[BEGIN DATA FOR THIS TASK]

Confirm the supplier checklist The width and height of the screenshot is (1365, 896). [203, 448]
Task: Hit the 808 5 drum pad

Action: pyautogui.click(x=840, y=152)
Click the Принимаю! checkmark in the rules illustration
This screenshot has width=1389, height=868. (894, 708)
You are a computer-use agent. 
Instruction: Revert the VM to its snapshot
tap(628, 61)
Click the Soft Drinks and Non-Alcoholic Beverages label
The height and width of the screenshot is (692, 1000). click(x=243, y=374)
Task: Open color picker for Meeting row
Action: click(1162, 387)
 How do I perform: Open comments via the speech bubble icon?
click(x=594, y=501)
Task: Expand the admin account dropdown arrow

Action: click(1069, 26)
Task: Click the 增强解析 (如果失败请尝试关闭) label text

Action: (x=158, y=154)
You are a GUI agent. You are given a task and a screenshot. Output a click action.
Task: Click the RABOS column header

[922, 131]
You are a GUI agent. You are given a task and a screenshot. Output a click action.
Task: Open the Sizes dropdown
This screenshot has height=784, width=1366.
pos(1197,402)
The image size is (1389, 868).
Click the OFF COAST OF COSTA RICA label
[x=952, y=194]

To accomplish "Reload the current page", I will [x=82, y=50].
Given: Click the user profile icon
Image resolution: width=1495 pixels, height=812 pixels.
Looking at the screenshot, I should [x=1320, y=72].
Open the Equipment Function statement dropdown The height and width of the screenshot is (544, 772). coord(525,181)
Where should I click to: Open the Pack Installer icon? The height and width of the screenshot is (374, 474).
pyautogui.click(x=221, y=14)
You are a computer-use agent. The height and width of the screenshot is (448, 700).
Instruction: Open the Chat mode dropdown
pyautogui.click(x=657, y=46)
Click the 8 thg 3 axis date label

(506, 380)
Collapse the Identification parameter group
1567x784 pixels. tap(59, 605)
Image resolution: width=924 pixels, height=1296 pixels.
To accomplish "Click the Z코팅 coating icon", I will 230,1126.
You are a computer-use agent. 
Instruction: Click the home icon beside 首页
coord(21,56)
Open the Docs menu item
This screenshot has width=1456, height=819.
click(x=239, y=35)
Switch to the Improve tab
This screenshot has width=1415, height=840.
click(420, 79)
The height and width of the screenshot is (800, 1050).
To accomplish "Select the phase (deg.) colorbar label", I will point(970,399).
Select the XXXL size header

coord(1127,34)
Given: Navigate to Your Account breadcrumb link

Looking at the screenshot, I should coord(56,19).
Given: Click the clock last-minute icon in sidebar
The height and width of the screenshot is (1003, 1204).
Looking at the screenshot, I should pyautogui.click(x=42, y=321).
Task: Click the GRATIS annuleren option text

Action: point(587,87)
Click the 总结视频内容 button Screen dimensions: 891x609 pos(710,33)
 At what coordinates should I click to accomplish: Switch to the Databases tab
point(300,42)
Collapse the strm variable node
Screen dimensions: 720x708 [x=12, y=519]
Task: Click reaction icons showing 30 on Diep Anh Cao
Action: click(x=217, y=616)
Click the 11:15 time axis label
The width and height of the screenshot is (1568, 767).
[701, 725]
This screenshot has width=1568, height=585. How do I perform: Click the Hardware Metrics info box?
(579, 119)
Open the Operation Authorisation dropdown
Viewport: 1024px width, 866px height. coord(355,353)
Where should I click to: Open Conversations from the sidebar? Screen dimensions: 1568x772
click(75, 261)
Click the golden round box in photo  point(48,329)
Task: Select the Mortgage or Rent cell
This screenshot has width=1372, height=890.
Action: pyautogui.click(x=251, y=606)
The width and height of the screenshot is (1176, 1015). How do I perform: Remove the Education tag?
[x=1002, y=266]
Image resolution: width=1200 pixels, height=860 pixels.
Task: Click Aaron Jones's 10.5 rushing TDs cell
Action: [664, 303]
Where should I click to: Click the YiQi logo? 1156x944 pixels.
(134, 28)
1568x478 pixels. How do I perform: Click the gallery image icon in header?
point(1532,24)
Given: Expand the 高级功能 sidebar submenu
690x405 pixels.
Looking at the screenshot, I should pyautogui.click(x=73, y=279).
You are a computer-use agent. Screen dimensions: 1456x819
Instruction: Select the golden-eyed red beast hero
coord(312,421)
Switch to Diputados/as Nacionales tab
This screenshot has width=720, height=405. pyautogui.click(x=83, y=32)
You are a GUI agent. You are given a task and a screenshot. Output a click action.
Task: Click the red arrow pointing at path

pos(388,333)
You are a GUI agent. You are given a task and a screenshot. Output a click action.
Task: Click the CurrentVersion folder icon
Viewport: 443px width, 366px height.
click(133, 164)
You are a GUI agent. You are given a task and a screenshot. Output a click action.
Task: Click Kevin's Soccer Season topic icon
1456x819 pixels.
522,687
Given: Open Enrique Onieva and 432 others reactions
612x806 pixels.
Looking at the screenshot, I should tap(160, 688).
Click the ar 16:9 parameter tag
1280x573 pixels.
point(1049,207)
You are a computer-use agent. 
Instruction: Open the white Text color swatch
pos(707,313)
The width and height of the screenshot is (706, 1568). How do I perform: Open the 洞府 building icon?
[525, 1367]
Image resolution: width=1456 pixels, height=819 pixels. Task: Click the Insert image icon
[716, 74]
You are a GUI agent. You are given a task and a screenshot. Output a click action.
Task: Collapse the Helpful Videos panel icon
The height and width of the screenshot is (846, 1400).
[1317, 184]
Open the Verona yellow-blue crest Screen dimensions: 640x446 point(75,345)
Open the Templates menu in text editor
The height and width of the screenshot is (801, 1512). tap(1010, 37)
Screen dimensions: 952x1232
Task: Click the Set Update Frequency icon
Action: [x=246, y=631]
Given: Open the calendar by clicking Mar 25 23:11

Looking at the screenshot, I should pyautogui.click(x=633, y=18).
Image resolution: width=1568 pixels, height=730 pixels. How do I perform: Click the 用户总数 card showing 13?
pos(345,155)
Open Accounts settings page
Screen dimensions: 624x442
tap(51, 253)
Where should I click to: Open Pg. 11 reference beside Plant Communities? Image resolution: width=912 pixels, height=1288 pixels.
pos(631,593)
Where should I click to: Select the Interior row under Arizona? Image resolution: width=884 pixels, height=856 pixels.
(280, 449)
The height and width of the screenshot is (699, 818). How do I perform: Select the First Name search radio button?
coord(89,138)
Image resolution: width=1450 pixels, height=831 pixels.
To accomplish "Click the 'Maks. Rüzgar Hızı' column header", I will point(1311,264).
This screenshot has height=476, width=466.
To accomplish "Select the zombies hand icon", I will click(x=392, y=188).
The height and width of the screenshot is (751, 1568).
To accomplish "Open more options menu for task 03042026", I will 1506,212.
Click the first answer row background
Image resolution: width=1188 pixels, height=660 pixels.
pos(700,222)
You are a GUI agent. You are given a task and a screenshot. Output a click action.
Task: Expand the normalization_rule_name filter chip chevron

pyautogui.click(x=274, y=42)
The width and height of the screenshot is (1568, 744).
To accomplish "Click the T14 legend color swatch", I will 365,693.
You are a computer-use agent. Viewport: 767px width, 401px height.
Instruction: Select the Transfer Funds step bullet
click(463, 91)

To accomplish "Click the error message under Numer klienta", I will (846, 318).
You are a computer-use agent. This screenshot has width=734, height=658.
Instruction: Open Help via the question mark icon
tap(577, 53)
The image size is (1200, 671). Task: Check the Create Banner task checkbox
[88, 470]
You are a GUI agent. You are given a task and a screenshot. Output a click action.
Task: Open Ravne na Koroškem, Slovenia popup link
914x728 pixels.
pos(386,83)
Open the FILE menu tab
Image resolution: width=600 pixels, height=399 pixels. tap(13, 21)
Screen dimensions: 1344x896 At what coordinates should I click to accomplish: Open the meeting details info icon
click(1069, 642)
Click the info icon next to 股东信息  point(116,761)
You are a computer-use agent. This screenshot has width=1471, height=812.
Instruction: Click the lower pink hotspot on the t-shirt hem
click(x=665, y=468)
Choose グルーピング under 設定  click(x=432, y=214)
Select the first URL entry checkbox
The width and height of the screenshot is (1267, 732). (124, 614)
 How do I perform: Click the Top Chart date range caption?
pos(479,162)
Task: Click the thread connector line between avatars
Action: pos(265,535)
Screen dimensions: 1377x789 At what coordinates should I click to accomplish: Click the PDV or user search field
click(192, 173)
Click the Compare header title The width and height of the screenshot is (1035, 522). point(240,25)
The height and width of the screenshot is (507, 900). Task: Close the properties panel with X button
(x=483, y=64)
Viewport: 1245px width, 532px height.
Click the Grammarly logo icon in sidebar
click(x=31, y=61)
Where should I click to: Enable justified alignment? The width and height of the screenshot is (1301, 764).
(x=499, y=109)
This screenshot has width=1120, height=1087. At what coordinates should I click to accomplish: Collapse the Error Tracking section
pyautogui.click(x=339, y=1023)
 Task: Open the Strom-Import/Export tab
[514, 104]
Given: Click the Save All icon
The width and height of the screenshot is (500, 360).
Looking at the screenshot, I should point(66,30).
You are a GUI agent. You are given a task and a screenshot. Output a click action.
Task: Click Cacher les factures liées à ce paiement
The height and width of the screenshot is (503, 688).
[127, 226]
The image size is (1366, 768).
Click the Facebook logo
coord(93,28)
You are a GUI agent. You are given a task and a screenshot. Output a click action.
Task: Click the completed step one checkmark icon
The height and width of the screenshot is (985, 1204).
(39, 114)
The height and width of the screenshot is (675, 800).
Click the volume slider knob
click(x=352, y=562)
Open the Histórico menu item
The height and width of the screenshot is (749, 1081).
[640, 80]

[END DATA FOR THIS TASK]

Can you recast the data as a numbered list, starting at the line that contains "has width=1471, height=812." and ending after the line that contains "click(x=31, y=61)", with blank lines left out?

--- FULL RESPONSE ---
1. You are a computer-use agent. This screenshot has width=1471, height=812.
2. Instruction: Click the lower pink hotspot on the t-shirt hem
3. click(x=665, y=468)
4. Choose グルーピング under 設定  click(x=432, y=214)
5. Select the first URL entry checkbox
6. The width and height of the screenshot is (1267, 732). (124, 614)
7.  How do I perform: Click the Top Chart date range caption?
8. pos(479,162)
9. Task: Click the thread connector line between avatars
10. Action: pos(265,535)
11. Screen dimensions: 1377x789 At what coordinates should I click to accomplish: Click the PDV or user search field
12. click(192, 173)
13. Click the Compare header title The width and height of the screenshot is (1035, 522). point(240,25)
14. The height and width of the screenshot is (507, 900). Task: Close the properties panel with X button
15. (x=483, y=64)
16. Viewport: 1245px width, 532px height.
17. Click the Grammarly logo icon in sidebar
18. click(x=31, y=61)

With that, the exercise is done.